A record-breaking heat wave in 2011 killed a seaweed species that many fish and other creatures call home along a 100 km stretch of the Western Australian coast. That underlines the threat from climate change, which is driving more regular ‘extreme events’ like heatwaves, according to Dan Smale of the University of Western Australia (UWA). “Extreme events can wipe out species at their range edge incredibly quickly, which may have wide ranging implications for whole communities of associated plants and animals,” he said.
Metre-plus tall strands of Scytothalia dorycarpa seaweed sway around cool water rocky reefs in southern Australia, forming a playground for other species. It is thought to have evolved in cool conditions, and therefore to be sensitive to warmth. For that reason, in 2006, Dan and his UWA colleague Thomas Wernberg started tracking it in two main locations, Jurien Bay and Hamelin Bay, and 27 other sites. “We suggested that by monitoring its abundance and distribution, we could detect ecologically-significant climate change impacts over periods of years to decades,” Dan said. “We did not realise, however, that the highest-magnitude seawater warming event on record was just around the corner, and we did not expect to see such sudden and extensive shifts in its distribution.”

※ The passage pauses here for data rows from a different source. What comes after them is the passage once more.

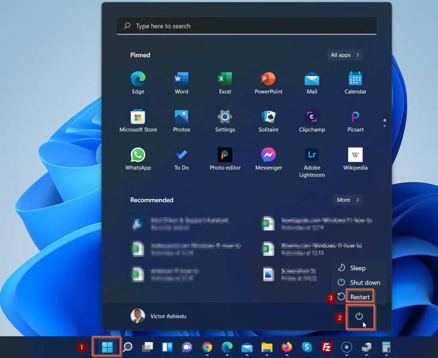Open Adobe Lightroom from the Start menu

[312, 156]
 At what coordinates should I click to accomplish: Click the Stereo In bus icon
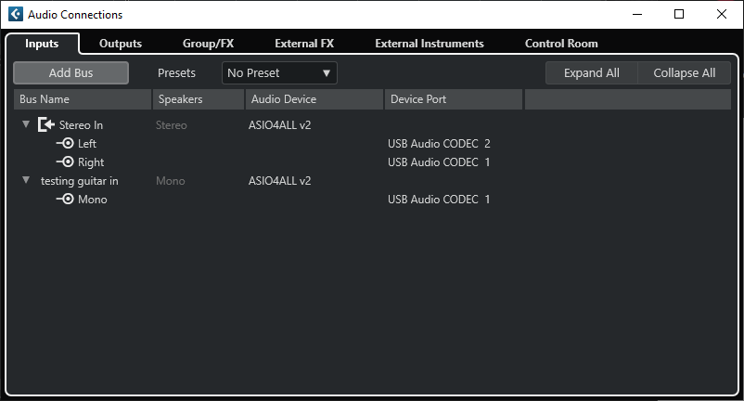pos(46,125)
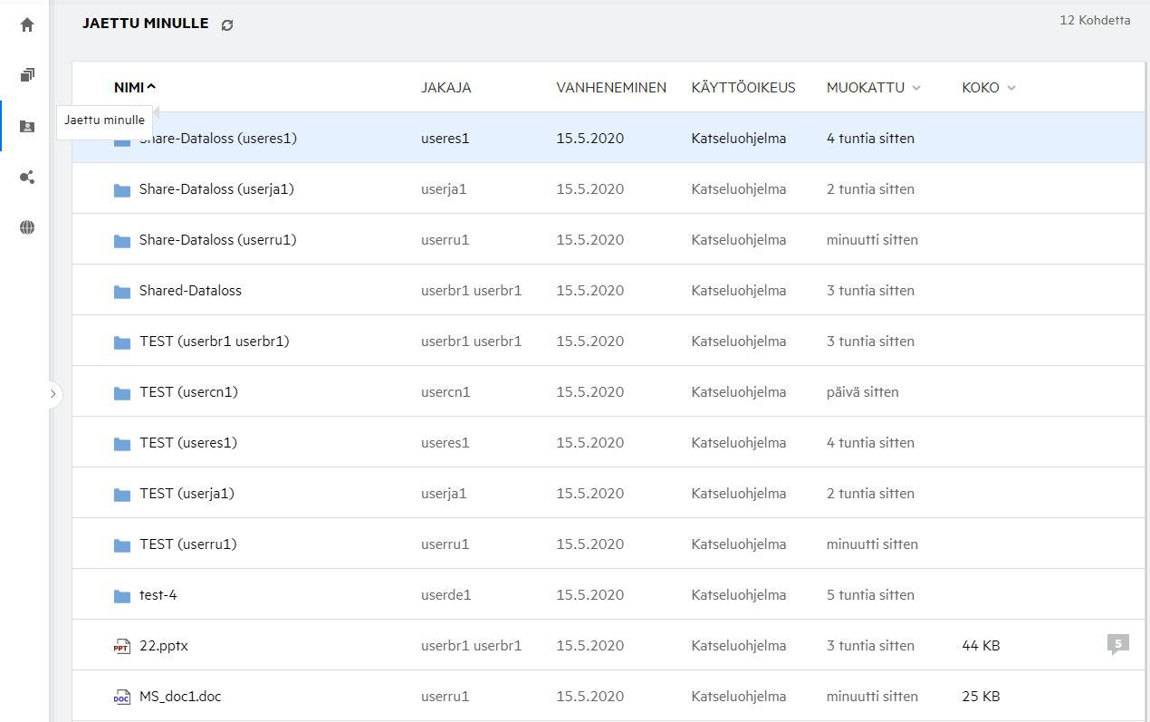Open the Shared by Me sidebar icon
Viewport: 1150px width, 722px height.
point(27,178)
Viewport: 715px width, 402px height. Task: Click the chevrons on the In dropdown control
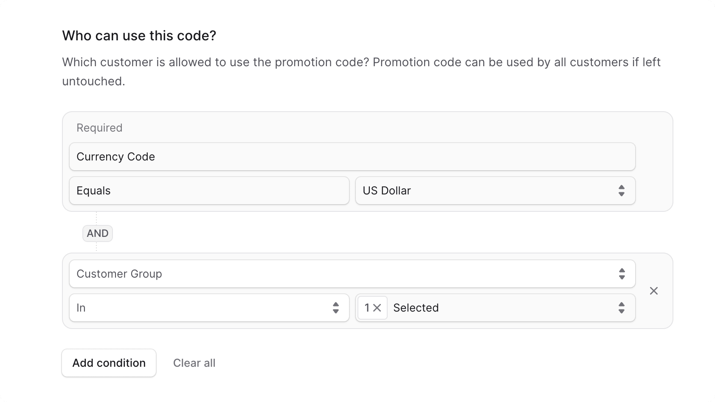(335, 308)
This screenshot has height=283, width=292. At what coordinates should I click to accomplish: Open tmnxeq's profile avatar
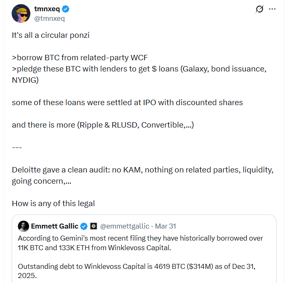coord(21,14)
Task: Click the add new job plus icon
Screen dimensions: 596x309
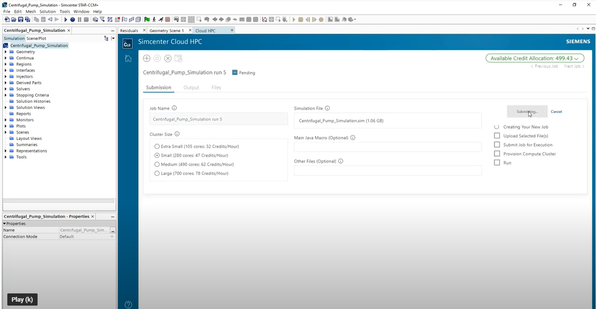Action: (146, 58)
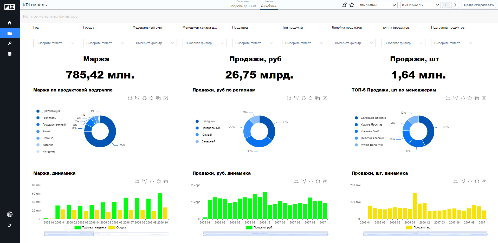This screenshot has height=243, width=498.
Task: Go to next dashboard sheet arrow
Action: click(455, 5)

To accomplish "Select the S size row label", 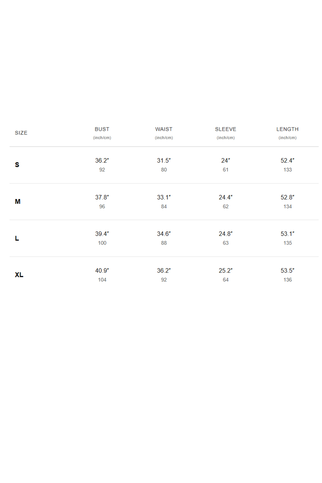I will coord(17,165).

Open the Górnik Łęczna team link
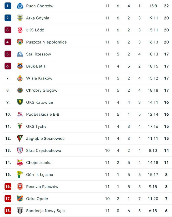39,174
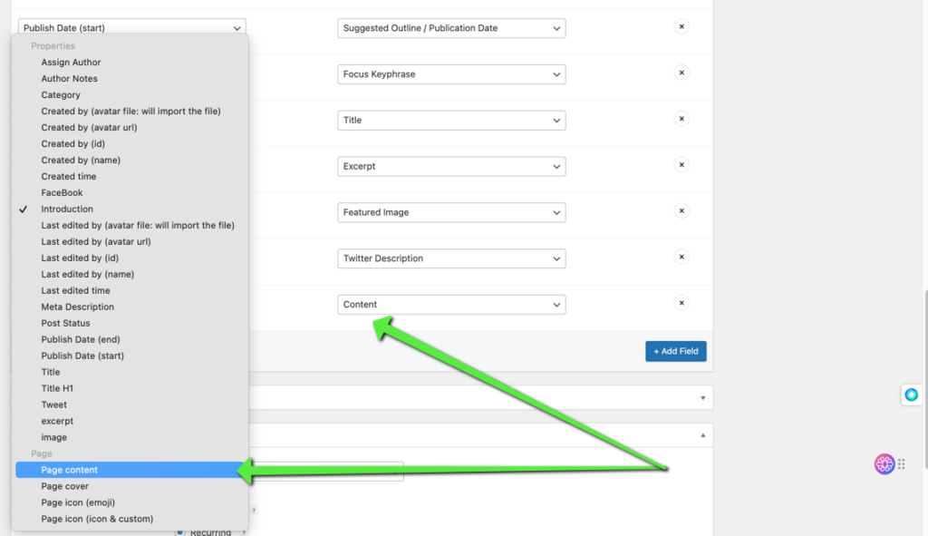Viewport: 928px width, 536px height.
Task: Remove the Featured Image field row
Action: [682, 211]
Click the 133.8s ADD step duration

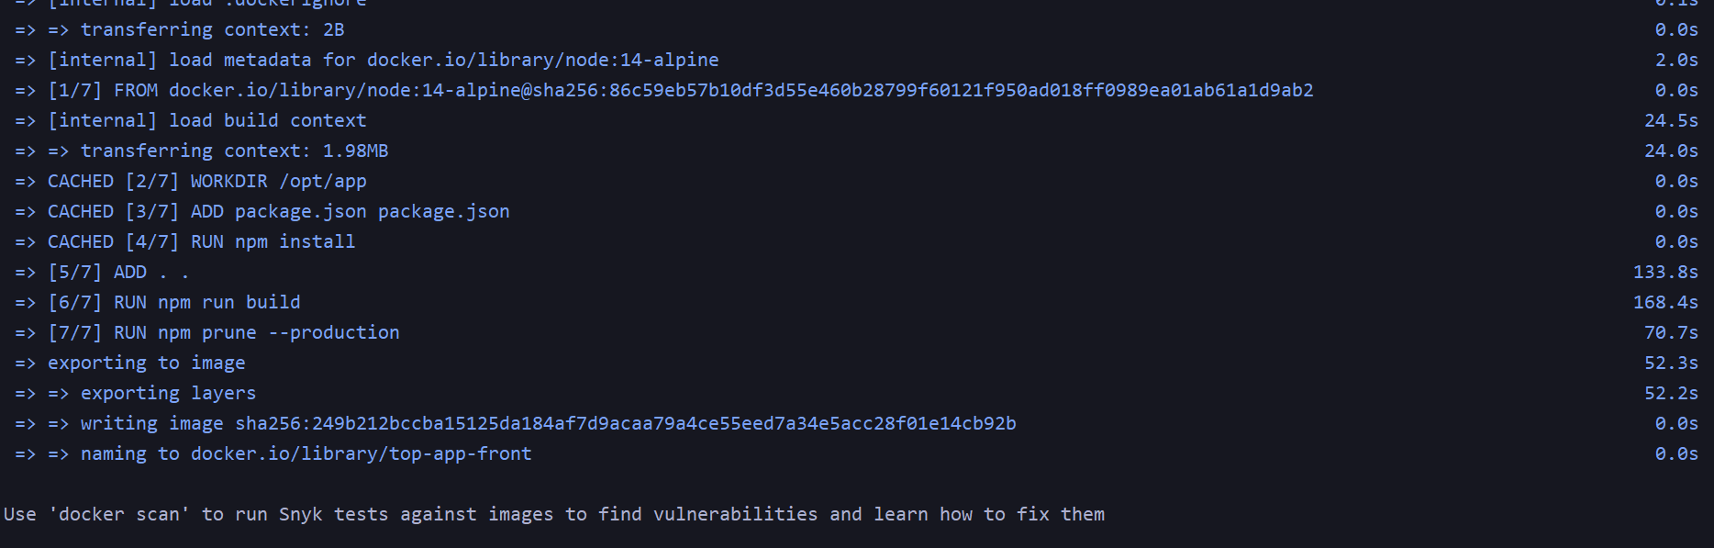(1666, 272)
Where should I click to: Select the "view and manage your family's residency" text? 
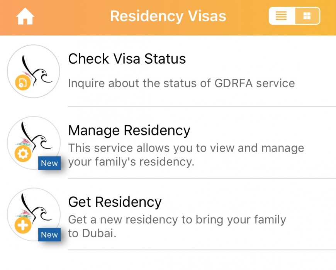point(186,155)
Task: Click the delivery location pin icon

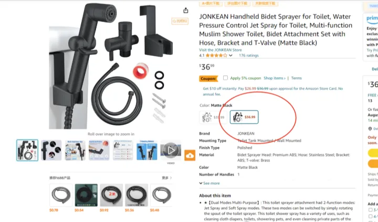Action: point(370,129)
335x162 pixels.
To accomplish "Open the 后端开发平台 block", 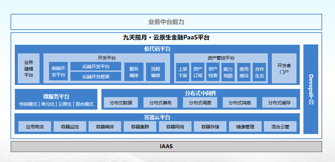I will coord(96,67).
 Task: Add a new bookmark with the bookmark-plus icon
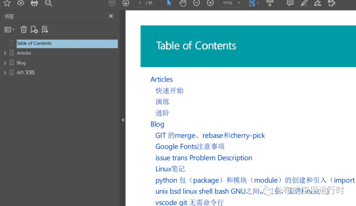34,29
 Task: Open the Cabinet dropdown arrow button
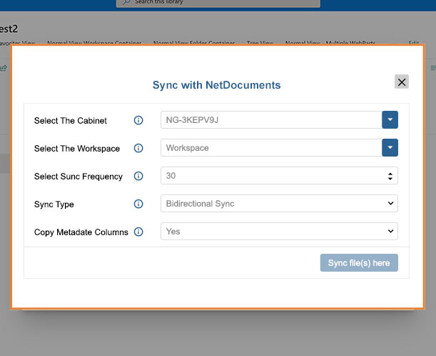coord(390,120)
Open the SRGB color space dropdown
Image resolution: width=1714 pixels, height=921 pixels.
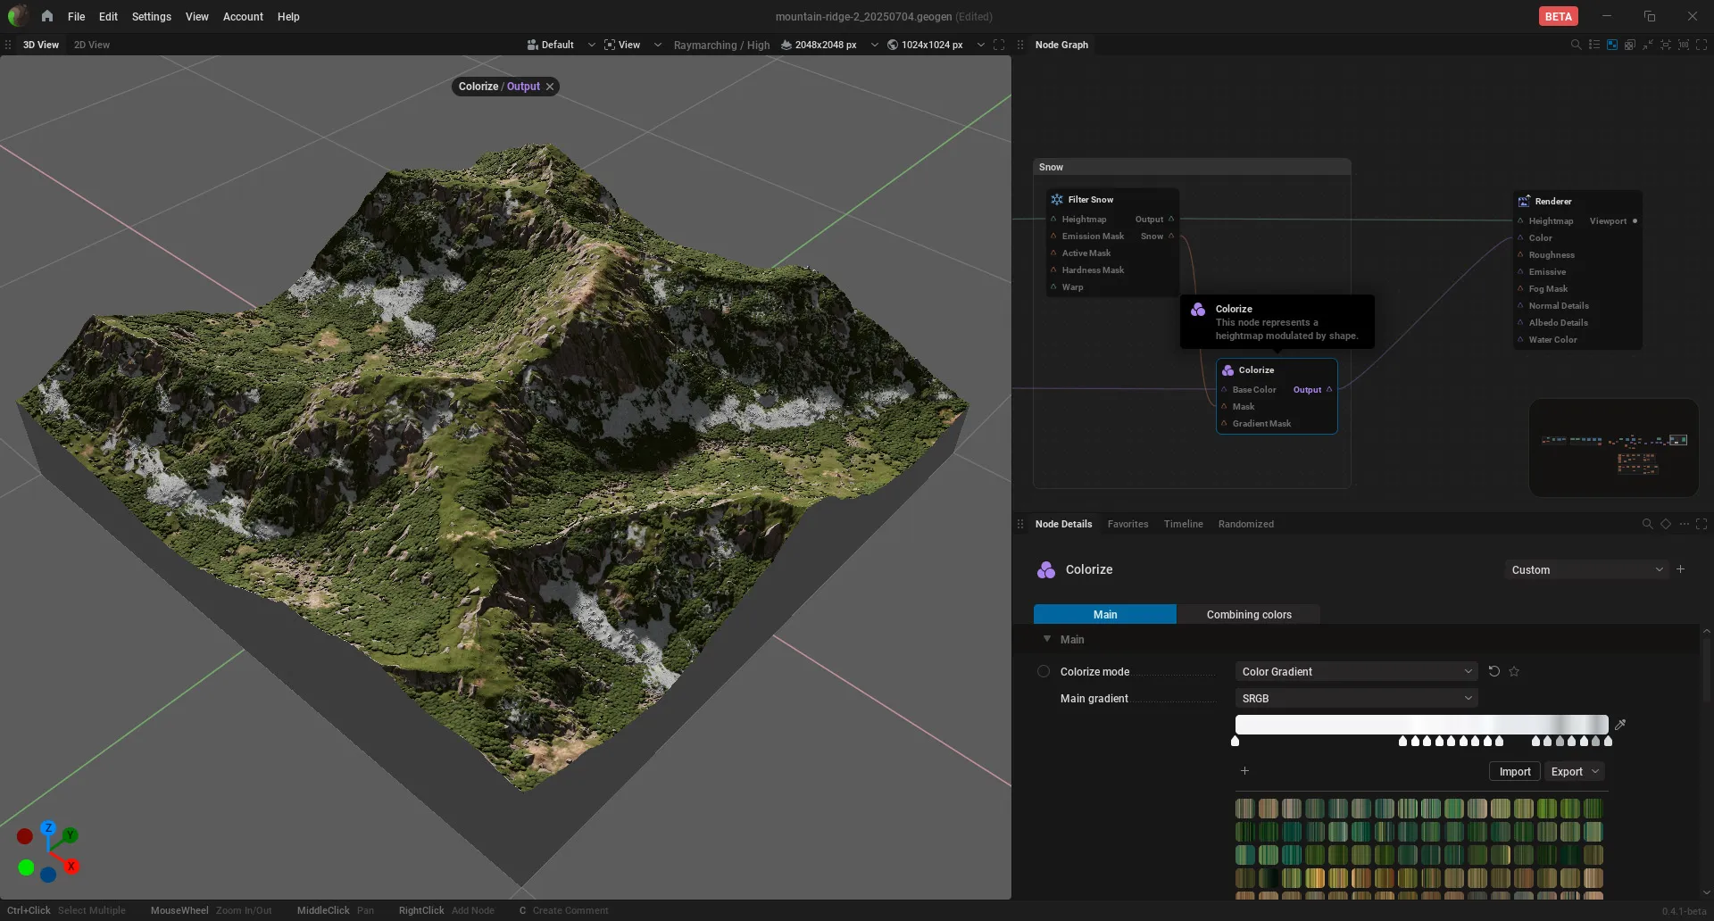point(1356,698)
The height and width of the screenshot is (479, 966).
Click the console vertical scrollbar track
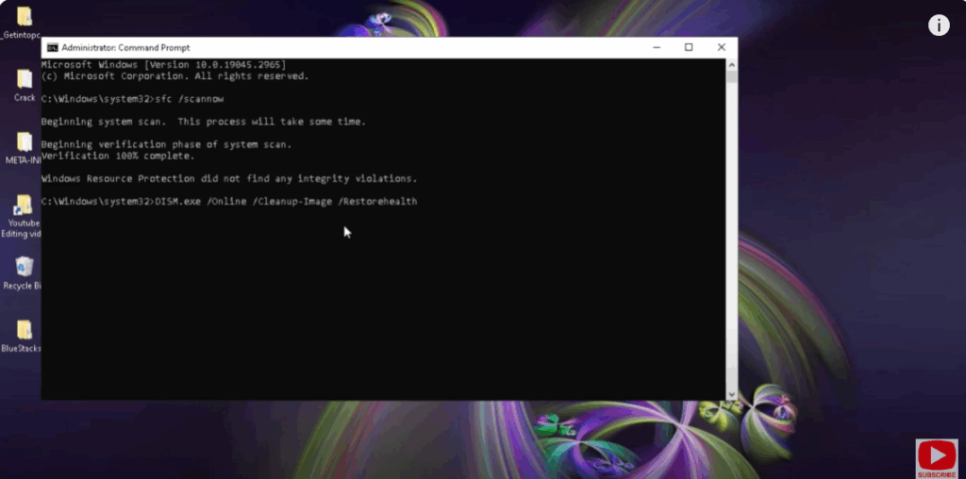click(731, 236)
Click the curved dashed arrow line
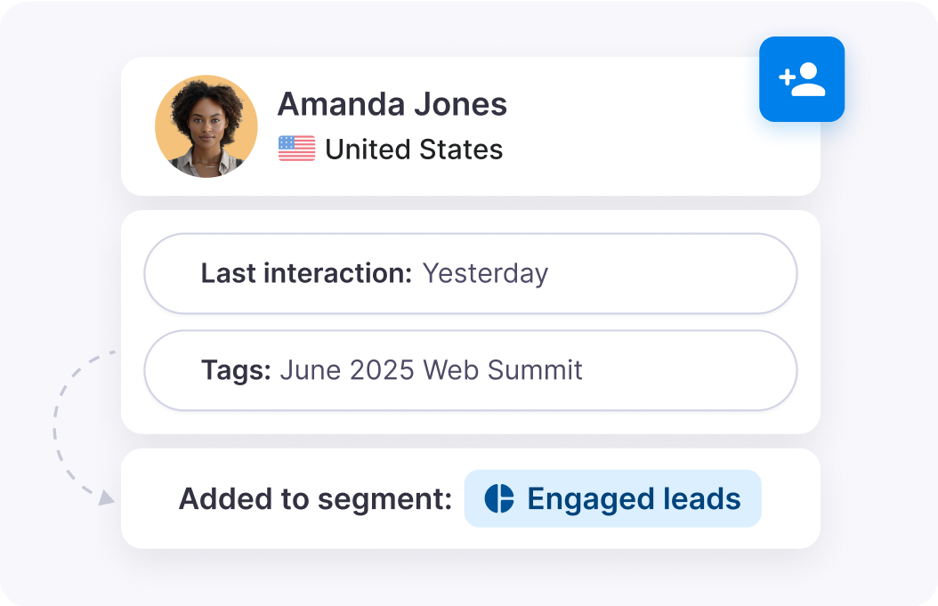 (x=58, y=418)
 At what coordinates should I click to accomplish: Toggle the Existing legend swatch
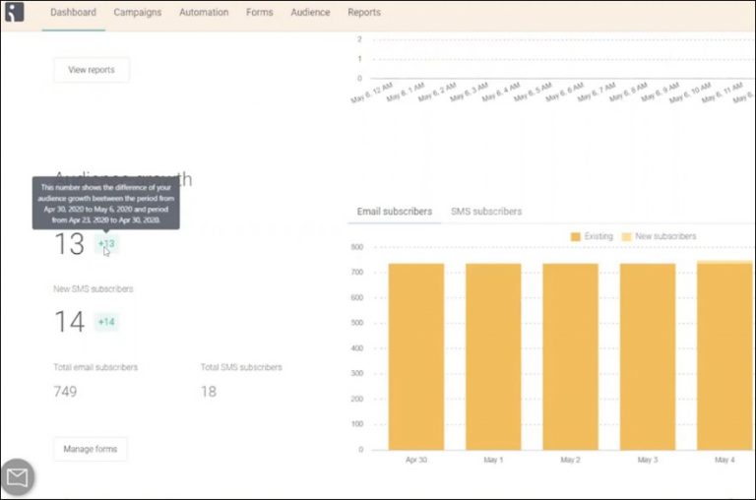(x=576, y=237)
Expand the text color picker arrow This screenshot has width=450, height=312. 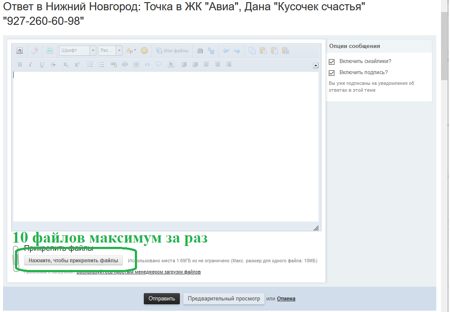point(135,51)
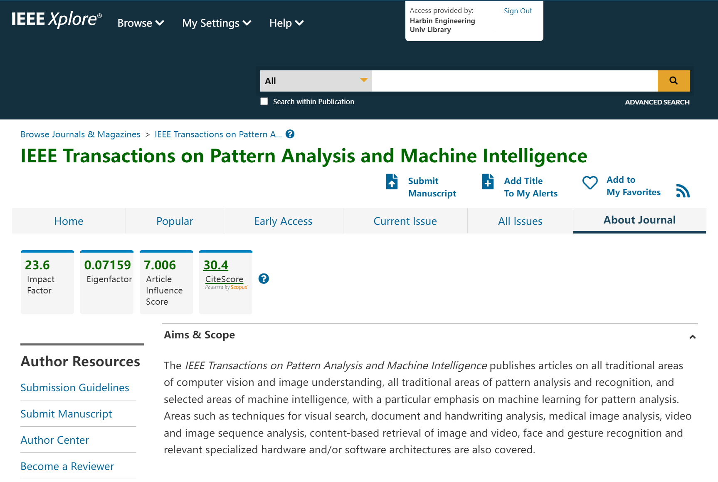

That extreme was reached in 2011 during the cooler ‘La Niña’ phase of the El Niño Southern Oscillation climate cycle. By contrast to the current Australian heatwave, temperatures rose thanks to an especially strong La Niña increasing the flow of warm water from the tropics. In March 2011 Thomas and Dan measured sea surface temperatures up to 4°C higher than the average for 2006-2010. The heatwave temperatures stayed more than 2°C above the 2006-2010 level for around 10 weeks in both bays. Read the rest of this entry »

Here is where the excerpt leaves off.